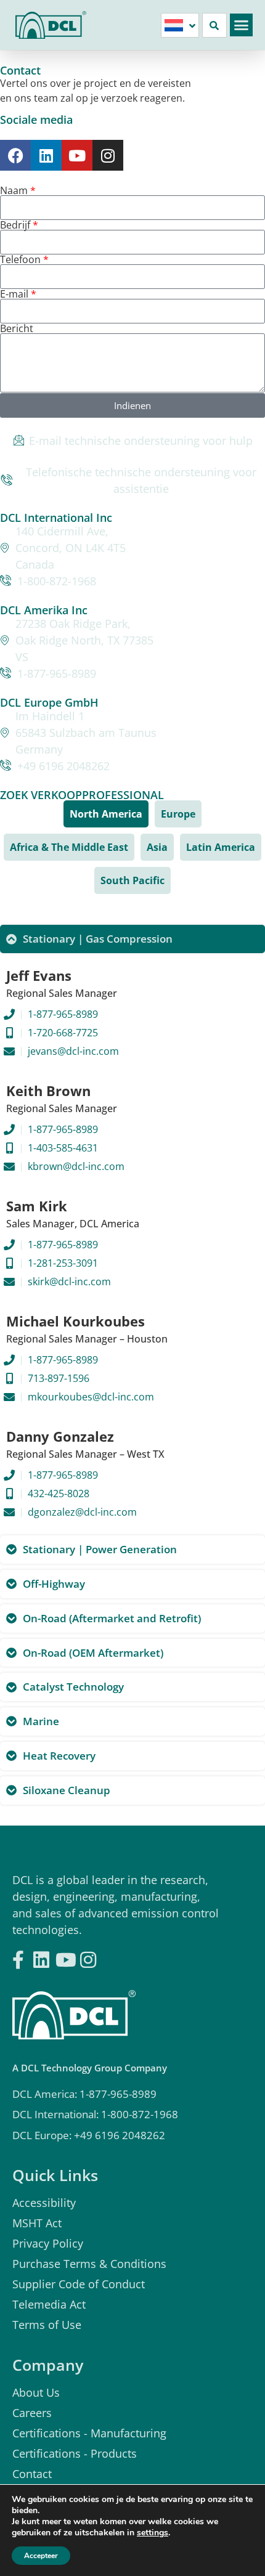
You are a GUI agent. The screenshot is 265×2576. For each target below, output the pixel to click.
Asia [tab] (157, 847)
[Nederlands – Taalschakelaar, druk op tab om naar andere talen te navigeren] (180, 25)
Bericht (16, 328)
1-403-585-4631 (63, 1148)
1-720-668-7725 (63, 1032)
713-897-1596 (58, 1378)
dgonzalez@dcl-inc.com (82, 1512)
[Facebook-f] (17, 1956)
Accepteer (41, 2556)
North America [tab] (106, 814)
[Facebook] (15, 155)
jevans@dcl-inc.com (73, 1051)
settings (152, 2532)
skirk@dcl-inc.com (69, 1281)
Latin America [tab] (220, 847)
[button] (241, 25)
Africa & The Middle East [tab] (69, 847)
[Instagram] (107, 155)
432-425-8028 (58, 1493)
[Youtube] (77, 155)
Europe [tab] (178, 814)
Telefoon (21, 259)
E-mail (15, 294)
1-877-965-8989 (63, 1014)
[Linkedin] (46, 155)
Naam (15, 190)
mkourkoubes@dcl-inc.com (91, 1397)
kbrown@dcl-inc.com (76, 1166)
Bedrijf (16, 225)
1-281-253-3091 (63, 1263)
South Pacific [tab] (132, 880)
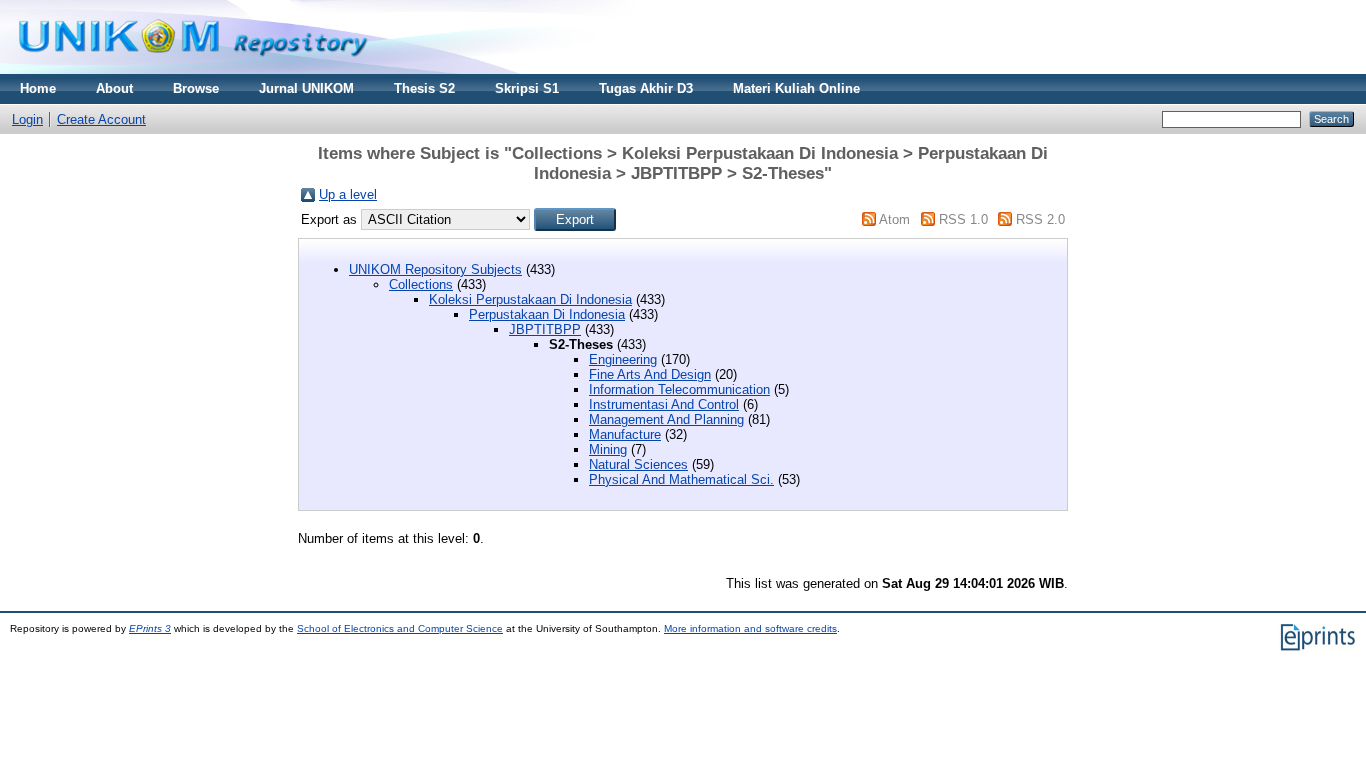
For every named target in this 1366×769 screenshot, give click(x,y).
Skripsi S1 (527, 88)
┄┄┄┄┄┄
Output each entry exactly. Skip the pictures.

You are a GUI agent. The screenshot is 265×2576. For each target below, output the pixel to click.
Asia [tab] (157, 847)
[Nederlands – Taalschakelaar, druk op tab om naar andere talen te navigeren] (180, 25)
Bericht (16, 328)
1-403-585-4631 (63, 1148)
1-720-668-7725 (63, 1032)
713-897-1596 (58, 1378)
dgonzalez@dcl-inc.com (82, 1512)
[Facebook-f] (17, 1956)
Accepteer (41, 2556)
North America [tab] (106, 814)
[Facebook] (15, 155)
jevans@dcl-inc.com (73, 1051)
settings (152, 2532)
skirk@dcl-inc.com (69, 1281)
Latin America [tab] (220, 847)
[button] (241, 25)
Africa & The Middle East [tab] (69, 847)
[Instagram] (107, 155)
432-425-8028 (58, 1493)
[Youtube] (77, 155)
Europe [tab] (178, 814)
Telefoon (21, 259)
E-mail (15, 294)
1-877-965-8989 (63, 1014)
[Linkedin] (46, 155)
Naam (15, 190)
mkourkoubes@dcl-inc.com (91, 1397)
kbrown@dcl-inc.com (76, 1166)
Bedrijf (16, 225)
1-281-253-3091 (63, 1263)
South Pacific [tab] (132, 880)
For every named target in this 1366×769 screenshot, give click(x,y).
Skripsi S1 (527, 88)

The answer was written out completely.